Reflections on the Start of Lent

Collect for Ash Wednesday

So it’s Lent. And what is Lent, anyway? We might perhaps think of it as that annual morose and mopey time of year, marked by giving up some treasured food or habit, that engenders a sense of holy deprivation which is supposed to be good for us. But neither moping nor deprivation is the point, nor the true value.

Lent, as a season of penitence, intrudes on our distracted and unexamined lives annually. This intrusion is needed. Left to my own devices, I would remain distracted, barreling through yet another year without considering what might—indeed should—be different. As such, Lent is a needed interruption for me. It calls me, invites me, to stop and consider where I am failing to love the Lord my God with all my heart, soul, mind, and strength and to love my neighbor as myself. And we are all failing in some way to do one or both of those things—in thought, word, or deed. Lent is a stopping place for just that purpose. Let us thank the Lord for the intrusion.

The point of taking the season for this kind of self-examination is expressed beautifully in the collect for Ash Wednesday, which asks that God would “create and make in us new and contrite hearts, that we, worthily lamenting our sins, and acknowledging our wretchedness, may obtain of [him], the God of all mercy, perfect remission and forgiveness.”

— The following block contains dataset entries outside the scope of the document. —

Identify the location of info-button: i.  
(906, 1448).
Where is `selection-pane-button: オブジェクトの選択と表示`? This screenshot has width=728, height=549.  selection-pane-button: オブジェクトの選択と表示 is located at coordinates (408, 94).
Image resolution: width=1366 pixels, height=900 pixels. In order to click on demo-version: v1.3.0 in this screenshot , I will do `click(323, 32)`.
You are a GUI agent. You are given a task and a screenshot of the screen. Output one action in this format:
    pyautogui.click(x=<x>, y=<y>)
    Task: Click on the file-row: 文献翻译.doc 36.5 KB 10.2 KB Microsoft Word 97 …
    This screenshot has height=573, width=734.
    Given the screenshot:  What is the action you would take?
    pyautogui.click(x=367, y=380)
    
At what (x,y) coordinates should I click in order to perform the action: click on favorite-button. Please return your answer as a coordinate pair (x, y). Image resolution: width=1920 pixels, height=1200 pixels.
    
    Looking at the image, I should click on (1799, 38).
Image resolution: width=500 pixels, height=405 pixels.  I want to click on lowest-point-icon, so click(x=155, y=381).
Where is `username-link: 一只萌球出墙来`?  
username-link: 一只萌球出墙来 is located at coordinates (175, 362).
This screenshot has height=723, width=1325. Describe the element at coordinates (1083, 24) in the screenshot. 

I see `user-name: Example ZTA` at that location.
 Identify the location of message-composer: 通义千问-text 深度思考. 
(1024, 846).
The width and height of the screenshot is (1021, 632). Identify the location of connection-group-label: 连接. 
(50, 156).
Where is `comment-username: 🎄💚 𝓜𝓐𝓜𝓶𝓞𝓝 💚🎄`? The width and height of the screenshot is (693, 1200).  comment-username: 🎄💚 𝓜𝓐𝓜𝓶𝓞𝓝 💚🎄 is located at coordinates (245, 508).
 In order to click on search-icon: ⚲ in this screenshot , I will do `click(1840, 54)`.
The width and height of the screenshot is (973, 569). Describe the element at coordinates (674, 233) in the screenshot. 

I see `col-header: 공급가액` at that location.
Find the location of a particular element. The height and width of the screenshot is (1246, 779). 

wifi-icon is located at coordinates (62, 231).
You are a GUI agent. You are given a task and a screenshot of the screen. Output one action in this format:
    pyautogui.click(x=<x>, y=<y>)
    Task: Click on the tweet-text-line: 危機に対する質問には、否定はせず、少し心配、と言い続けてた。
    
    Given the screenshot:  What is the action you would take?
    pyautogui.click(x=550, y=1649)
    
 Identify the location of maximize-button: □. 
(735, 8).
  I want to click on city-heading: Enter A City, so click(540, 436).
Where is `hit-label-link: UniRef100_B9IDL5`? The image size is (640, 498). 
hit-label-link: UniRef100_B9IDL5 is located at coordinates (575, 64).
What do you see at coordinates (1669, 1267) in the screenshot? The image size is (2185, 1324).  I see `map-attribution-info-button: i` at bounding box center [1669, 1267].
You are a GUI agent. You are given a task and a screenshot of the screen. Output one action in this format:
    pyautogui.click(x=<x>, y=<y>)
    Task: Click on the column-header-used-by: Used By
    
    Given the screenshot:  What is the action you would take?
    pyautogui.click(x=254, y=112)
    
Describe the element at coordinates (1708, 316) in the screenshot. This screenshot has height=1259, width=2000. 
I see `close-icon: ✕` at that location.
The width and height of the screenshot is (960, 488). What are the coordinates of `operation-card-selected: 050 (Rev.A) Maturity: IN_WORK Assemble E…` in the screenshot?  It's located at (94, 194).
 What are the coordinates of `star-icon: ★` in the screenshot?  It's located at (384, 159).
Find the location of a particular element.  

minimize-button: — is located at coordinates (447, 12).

The point and value of Lent is that it gives us opportunity to cooperate with the Lord, so that he would create new and contrite hearts within us, leading us to forgiveness in him.

Well, with all that lamenting and wretchedness-acknowledging, at least the morose and mopey part seems accurate. Kind of. The lament—godly sorrow, Paul tells us—brings 
repentance that leads to salvation without regret” (2 Cor 7:10). “Weeping may tarry for the night, but joy comes with the morning” (Psa 30:5). It is my conviction that the deepest rhythm of repentance is joy—the joy of restoration, of forgiveness, of coming home.

So I invite and exhort us all to welcome the interruption of Lent, to examine our lives, and to know the joy of repentance. May we all, this Lent, come home again to the Lord.